Italian lawmakers were issued a stark warning in recent days when thousands of citizens took to the streets to express anger at E.U. austerity programs and a political class that has been unable to restrain its base impulses, much less relieve them from soaring unemployment and poverty. President Giorgio Napolitano, for one, took notice, suggesting on Monday that unless the government takes tangible steps — and quickly — further social unrest (perhaps even of the violent variety) is a certainty. And now that Silvio Berlusconi is effectively out of the picture, the pressure to deliver has never been higher, as center-left Prime Minister Enrico Letta and his coalition have no more excuses, no outsized villains at whom to point their fingers. Failure to reach a deal on some kind of boost in public assistance that simultaneously eases the anxiety of bankers in Berlin and Brussels could be catastrophic given that the Five Star movement, and its rejection of Europe’s financial class, continue to lurk on the fringe of the political scene, having secured a generous share of the total vote but essentially no power in elections this past winter.

Indeed, that seems like the real subtext of the president’s message to lawmakers: take action, or Five Star (or some other less predictable — and perhaps more extreme — political movement) will take it for you, whether by building up momentum ahead of the next elections or simply creating such chaos in Italian cities that the grand coalition ruptures.
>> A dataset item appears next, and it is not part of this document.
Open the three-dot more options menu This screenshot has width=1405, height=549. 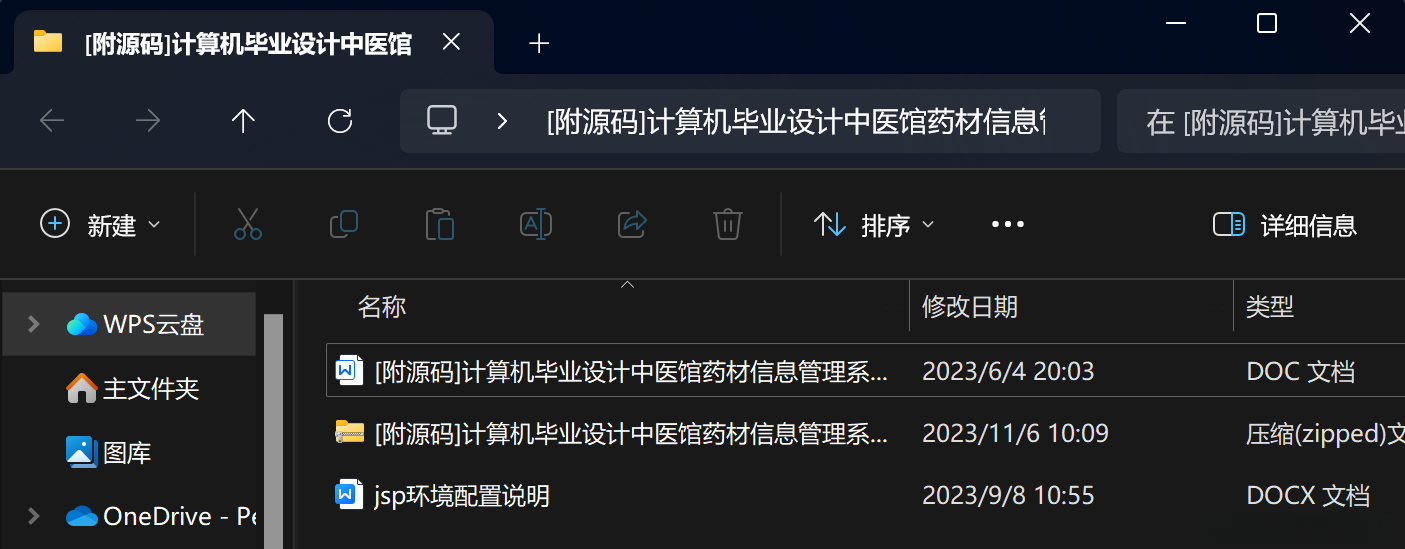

It’s not enough that Berlusconi, likely the most influential figure in public life over the last two decades, has made an undignified exit; in fact, if the current Berlusconi-less government fails spectacularly, that might only make his return (under the Forza Italia banner that made his name in the 1990s) all the more likely.
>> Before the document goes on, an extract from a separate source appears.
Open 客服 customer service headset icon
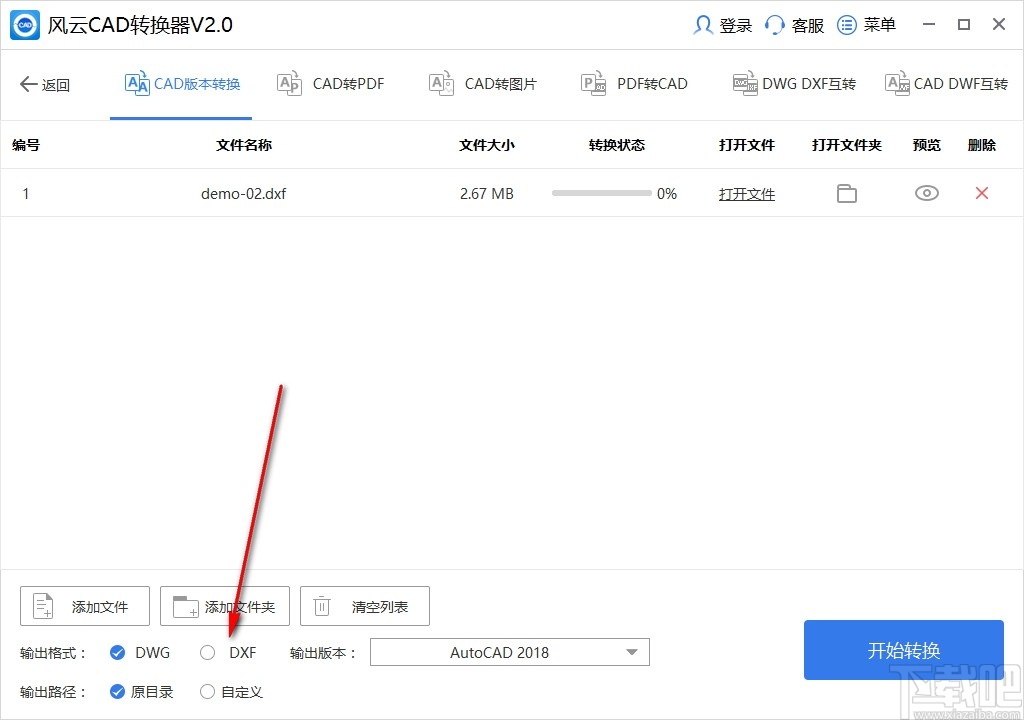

So Napolitano is fulfilling his mostly symbolic role as steward of the government and advocate for its people, certainly, but also offering a heads-up of sorts to politicians across the ideological spectrum. The dysfunction of the past decade is not going to cut it anymore, and neither will heady promises about the influx of investment and wealth that come with E.U. membership. Italians can see the images of Greeks rioting on their televisions as well as anyone else, and given their proximity — geographic and fiscal — to that trouble-spot, the old guard in Rome is taking notice. Even a modest economic relief package would go a long way toward taking the air out of a bubbling insurgency before it’s too late.